We moved the mill in but there was an incident moving the lathe. I hired a chap to move it and short story, he dropped it. He hadn't moved machinery before, which become evident quickly and he was trying to drag it along my wooden garage floor with his crane and a rope tied to the bed. Any person with half a brain could have seen that if you try to pull something that is top heavy from its top it will fall over! Unfortunately I wasn't paying close enough attention to him to stop him. I should have said something when he tried to sling around the lead screws but he got annoyed when I suggested a better way so I tried to stay out of his way, figuring he probably knew what he was doing. There is a lesson there. the damage isn't too bad, a bent lead screw and few broken hand wheels, which I should be able to get spares for. I am slightly worried that there might be more extensive damage to the bed, like a crack but it seems to slide the same and it is not misaligned. After he dropped it he had the nerve to say that it was my fault because I should have been there supporting it as it fell over. I told him if I had I would be underneath it. He diffident have in insurance and I doubt that even if I took him to the small claims tribunal and won, he would have any money to give me. I have definitely learnt a valuable lesson. The thing that is most annoying is that I will be without  a lathe for months. One of the good thing about being in an industrial area is that everything you need is close by. We borrowed the neighbours forklift to move the mill in.

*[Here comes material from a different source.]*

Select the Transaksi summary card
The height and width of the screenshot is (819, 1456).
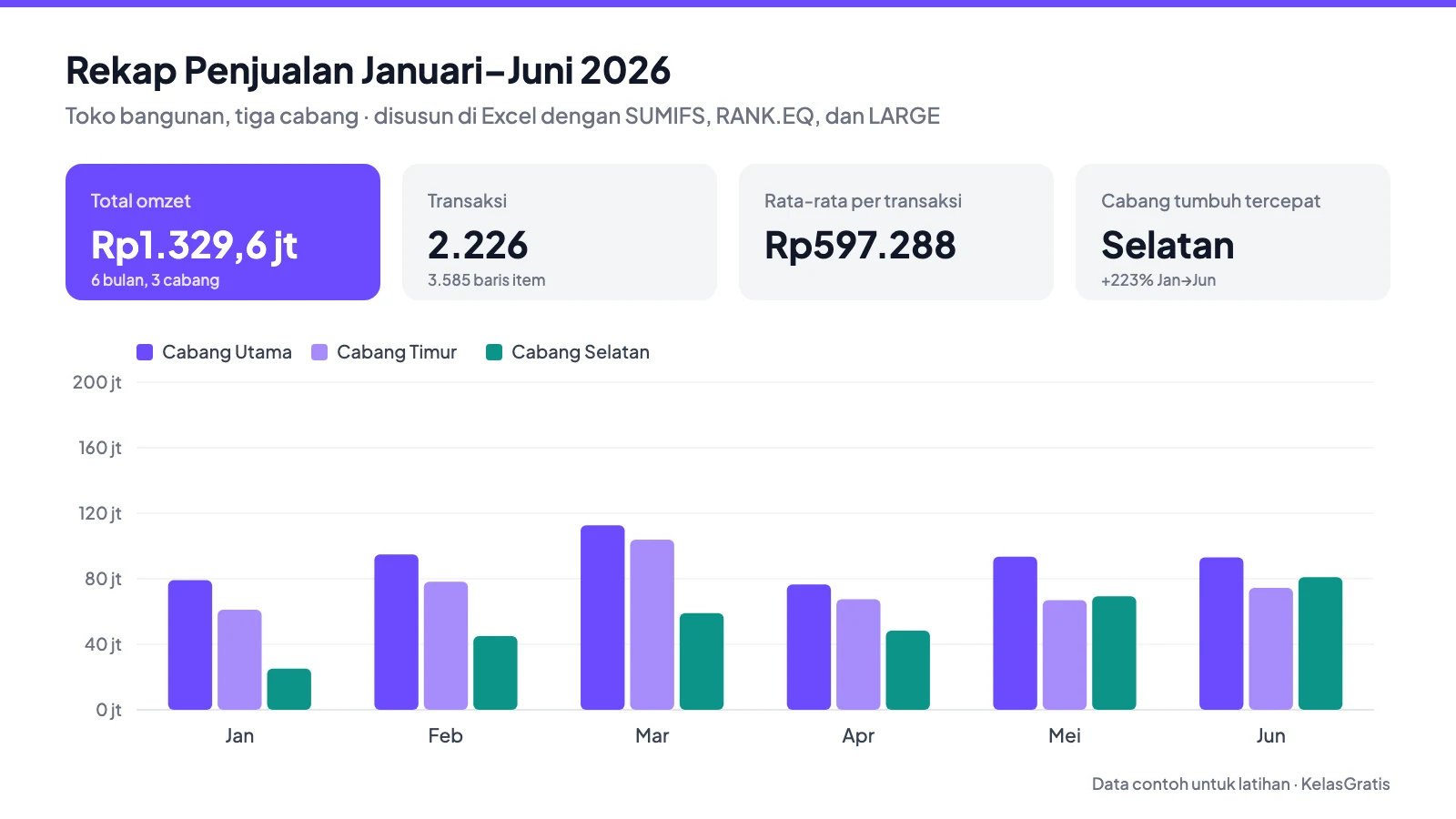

I am close to getting my peroxide concentrator up and running. I have built and tested a prototype sparging setup and have all the parts for a second version. I decided to peruse two methods for concentrating, sparging, and vacuum evaporation. I haven't started work on the vacuum setup but will start after the sparger is up and running. I decided to try a vacuum method to see if I could avoid some of the losses ascoaited with heating the peroxide for sparging. I have a really nice oil free vacuum pump/compressor which should be good for both setups. because the concentrated peroxide doesn't have a good shelf life I plan on storing it frozen or in a fridge. I have so far only been sparging water as I don't currently have a space clean enough that I would feel comfortably handling peroxide in.

We moved the test stand to the workshop on the weekend, and we are currently getting it ready for another test. All that really needs doing from a mechanical perspective is replacing the actuated valves with solenoids, and calibrating the flow rate with needle valves installed before the valves. The software needs a bit more work. I am a bit torn between getting  the engine I spent a long time working on running and getting peroxide production going. I guess I should probably finish what I start, before moving on to new things.

1 comment:

  1. Basically everyone who has gotten into purifying peroxide in small batches for rockets have eventually blown up their setup, and sometimes themselves. Keep that in mind, and design it for *when* it blows up, not *if* it blows up.